*** DATA PROVIDED ***

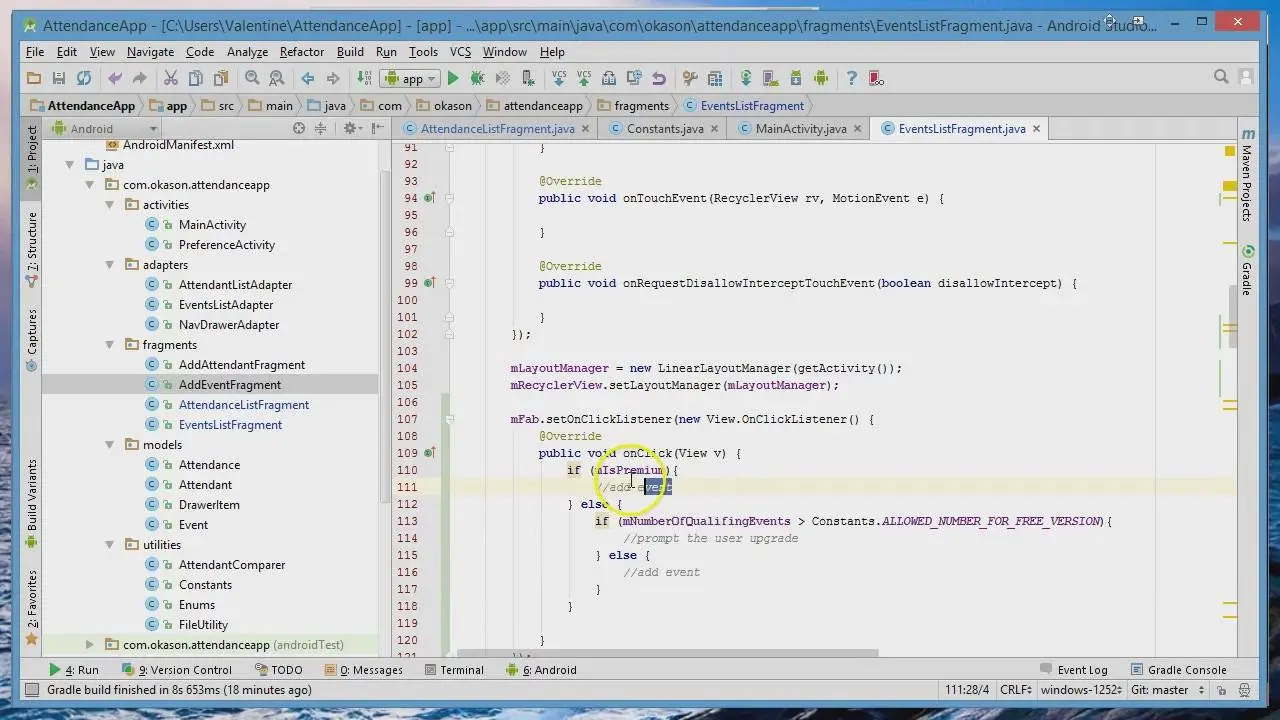Select EventsListAdapter in the project tree
Image resolution: width=1280 pixels, height=720 pixels.
[225, 305]
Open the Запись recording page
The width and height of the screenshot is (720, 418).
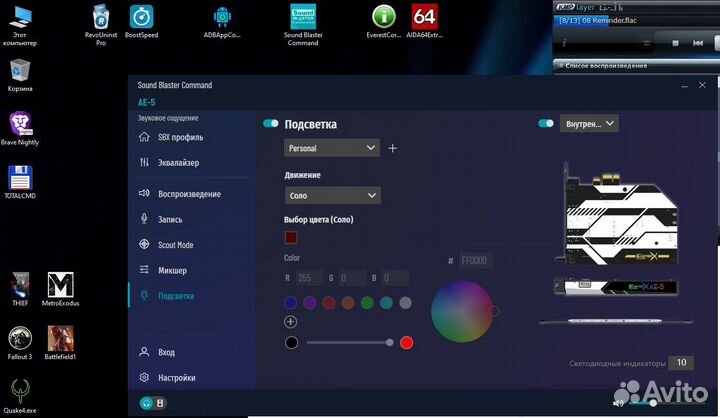pos(170,219)
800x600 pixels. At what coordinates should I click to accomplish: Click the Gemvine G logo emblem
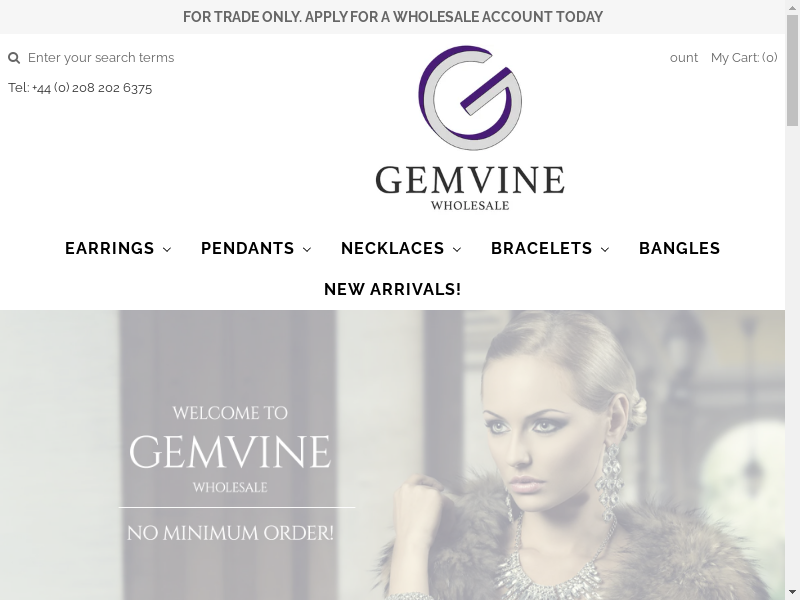click(x=470, y=98)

*** End of DATA PROVIDED ***

DIRECTIONS:
Your copy should hold exactly the lines from the one with "800x600 pixels. At" through the end of the records, both included, and no pictures.

ANSWER FOR THIS EXERCISE:
800x600 pixels. At what coordinates should I click to accomplish: Click the Gemvine G logo emblem
click(x=470, y=98)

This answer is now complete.